SANDF chief General Maphwanya reassured communities that the soldiers are there to protect them, not to cause harm.
Image: Timothy Bernard / Independent Newspapers
Portfolio Committee on Defence and Military Veterans chairperson, Dakota Legoete, has likened South Africa’s crime crisis to active conflict zones, with more than 26 000 people killed in a single year.
Legoete made the stark assessment during a Peace and Security Cluster media briefing, describing the scale of violence as a direct threat to the country’s sovereignty.
Parliament’s security cluster has backed the deployment of the military while warning it is no long-term solution.
“We are at a point where over 26 000 South Africans have died in a year at the hands of the criminal element,” Legoete said.
“These numbers are comparable to those in conflict zones such as Gaza, Ukraine, yet in our country, we normalise it.”
He argued that the scale of killings effectively places South Africa in a “war-like” situation, even though it is not formally at war, and said the burden can no longer be carried by police alone.
“That is why we support the President’s initiative to deploy the SANDF to collaborate and cooperate with the SAPS in fighting crime,” he said, stressing that criminals are increasingly well-armed and organised.
Chairperson of the Portfolio Committee on Police, Ian Cameron, warned that the intervention of the SANDF risks masking deeper systemic failures.
“While such deployment may provide a necessary force multiplier, a military deployment is not a long-term solution,” Cameron said.
“There is a real risk that it becomes a temporary measure, a plaster on a wound that requires surgery.”
Chairperson of the Joint Standing Committee on Defence, Piroane Phala, said Parliament had intensified oversight of the SANDF deployment to ensure it is properly coordinated and legally compliant.
“The SANDF deployment serves as an important force multiplier,” Phala said, adding that lawmakers had raised concerns about initial “lack of clarity and alignment” between the military and police, including command structures and operational readiness.
While those issues have begun to improve, Phala emphasised that long-term solutions must go beyond security interventions.
“It is equally important that clear exit strategies are developed and that the long-term response to crime also includes stronger socio-economic interventions,” he said.
Meanwhile, police in the province said Saps and the SANDF are engaging in an ‘operational scanning exercise” in the Cape Flats’ gang-infested hotspots this week.
Police spokesperson Novela Potelwa said they cannot confirm the estimated time for the full deployment or which areas have been identified as hotspots to prevent the targets from preparing for the actual deployment.
“The exercise, which should not be mistaken for the actual commencement of deployment of the SANDF, comprises air and ground presence of limited forces at various identified locations,” Potelwa said.
Chairperson for the Cape Flats Safety Forum Abie Isaacs said that the deployment of the SANDF will give government and civil society an opportunity to go back to the drawing board.
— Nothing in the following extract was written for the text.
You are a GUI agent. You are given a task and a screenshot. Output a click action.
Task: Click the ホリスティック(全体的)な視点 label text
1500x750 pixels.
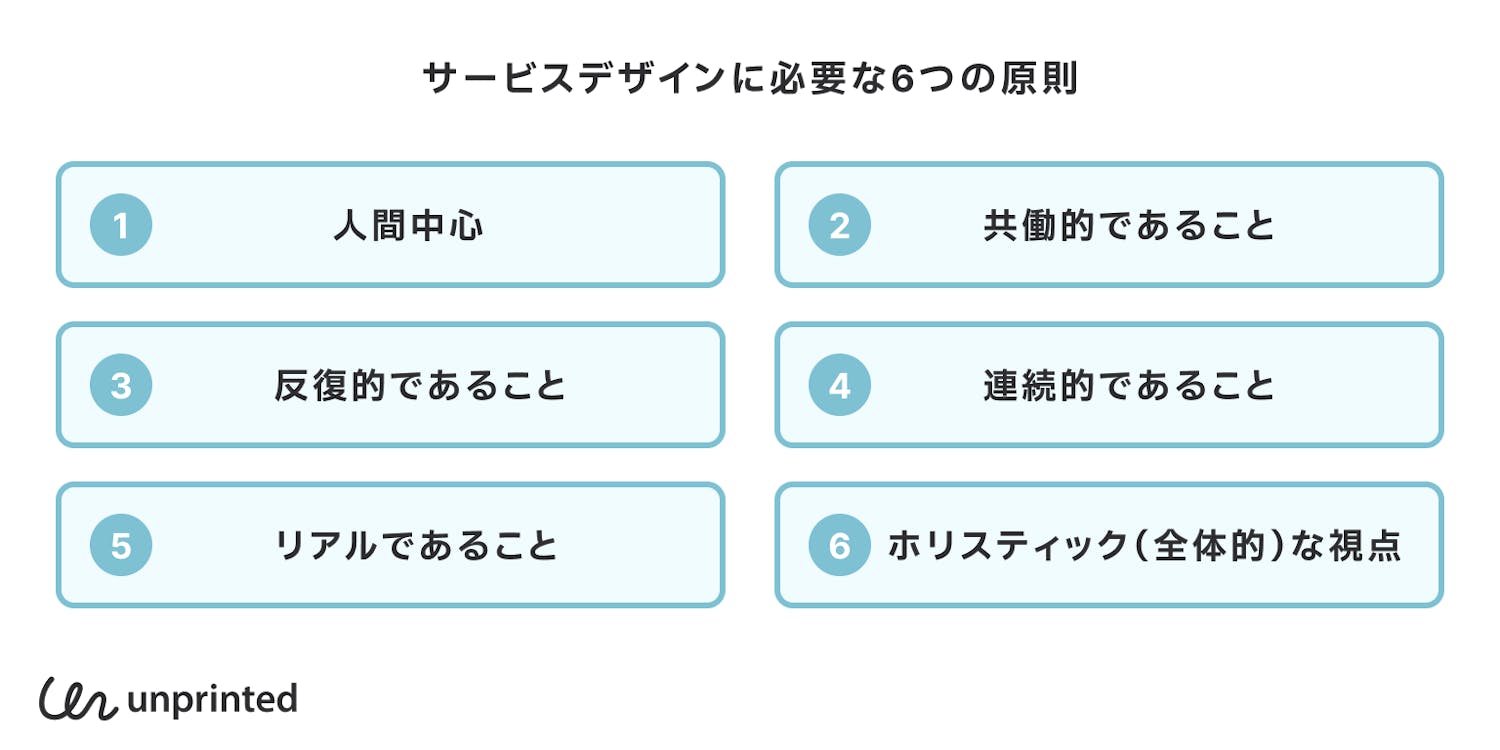[x=1144, y=547]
“As the Cape Flats Safety Forum, we have noted with concern the current escalation in shootings on the Cape Flats. We call for the immediate deployment of the SANDF to stabilise the affected areas that have seen gang-related shootings.
“While the SANDF will be deployed, this will also give us an opportunity as civil society to go back to the drawing board and look at intervention programmes, and also in vain for the government to go back and relook at their strategy.”